As we all caught up, I did my best to dismiss the peanut gallery’s—both the guys’ and my sister’s—unsolicited romantic advice. But that proved damn near impossible because my mind was on Kate. And I was in the mood to spend some time with her.
Perhaps I needed to follow some of that unsolicited advice this weekend.
Soon Nina and Adam hit the dance floor, and so did Finn and Lily. That left me and Kate.
I flashed her a grin. “What’s it going to be, Williams? In the mood for a spin on the dance floor or a drink? Or do you have a secret hankering to bet on the ponies?” She smiled as I made my opening offer to assess her interest. But before she could answer, I held up a hand. “Don’t tell me. I bet it’s the horses.”
Laughing, she shook her head. “You’d be wrong.” She glanced at the time on her phone. “I need to take off soon, since I have a meeting in the morning, but I can handle one round.”
And that didn’t bode well for my chances, but I wasn’t going down without a fight.
“Door number two, then,” I said.

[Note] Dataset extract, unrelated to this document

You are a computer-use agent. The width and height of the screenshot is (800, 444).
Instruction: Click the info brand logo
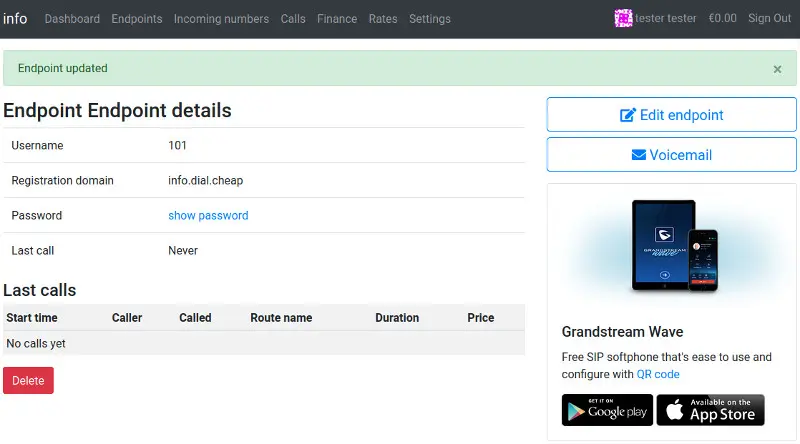(16, 18)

We headed to the bar and ordered gin and tonics, and as we waited, I asked what she was up to after her meeting tomorrow. “Friday night, that is,” I added, since that was the time on her schedule I wanted to occupy.
“Depends on how much work I have to do over the weekend.”
I affected a shocked expression. “Work over the weekend? Say it isn’t so.”
“You’re one to talk. Aren’t you all work and no play lately?”
I lifted a finger. “Was. I’m taking the weekend off, per my sister’s instructions. She made me promise I’d lay off the emails and contracts.”
“And, being a good younger brother, you’re listening to her words of wisdom?”
“But of course. And I think they should apply to you as well, Ms. Work All the Time. Make it a no-work weekend.”
“Since you’re doing it, I should do the same?”
“What a brilliant idea,” I said playfully, then I snapped my fingers like I’d just thought of a grand idea. “How about you help me while away the next two days? Maybe some blackjack, or some glow-in-the-dark mini-golf. Hell, we could go to the movies.” None of those options really felt like what Kate would want, but the suggestions might give my Kate radar a baseline reading. Besides, they were friendly options, and we were friends.
“Let me get this straight. You want me to go whack a ball, play some cards, or see a flick so you have something to do on your no-work weekend?”
I flashed her a huge grin. “Exactly.”
“Dare I ask the next thing?”
“What’s in it for you?” I supplied.
Laughing, she nodded. “Yes, since you seem to be lining me up to be your Sunday Funday plus-one.”
“Why, I thought you’d never ask. One, it’s on me. And two, I’m an excellent way to spend the weekend.” If I kept the invitation light and easy, I’d be good. I wouldn’t be pushing her in ways that might make her uncomfortable.
Laughing, she shook her head. “You’re too much.”
With an indignant huff, I answered, “Fine, we can do dinner too.”
She knitted her brow, going serious in a second. “Like a date?”
I had no clue how to read her tone. None whatsoever. Was she asking about a date because she wanted the same? Or because she wanted to know enough to turn one down?
My radar was silent, so I stayed on the same path. “No. Like dinner. They serve food. You eat. It’s good.”
She stroked her chin. “Hmm. Food can, in fact, be good.”
“See? Now you’re getting the hang of hanging with me. I’ll make sure you’re well-fed.”
“What more could a girl ask for?” Her expression shifted to focused, professional. “Seriously, though, it depends on how things go tomorrow. My schedule might be crazy busy, but if it’s not, it would be fun to see you this weekend.”
See you this weekend.
The radar beeped.
Because those four words sounded like an opportunity of the golden variety.
We clinked glasses and toasted to friendship, as was our custom.
It fit. We were indeed friendly.
But tonight, I was feeling frisky, too, and with the see you this weekend in my crosshairs, I needed to take a shot. Maybe with a bet.
As I knocked back a swallow of my drink, I glanced at the dance floor. A woman in black leather sidled up against a man with sleeves of ink on both arms. They didn’t touch, but they danced at each other. Yes, that was a perfect entrée, and I was going to use it.
“I bet they’re grinding in thirty seconds,” I said to Kate. She was a cat with catnip, unable to resist getting cozy with a wager.
She arched a playful brow. “You’re only betting because you lost the last one.”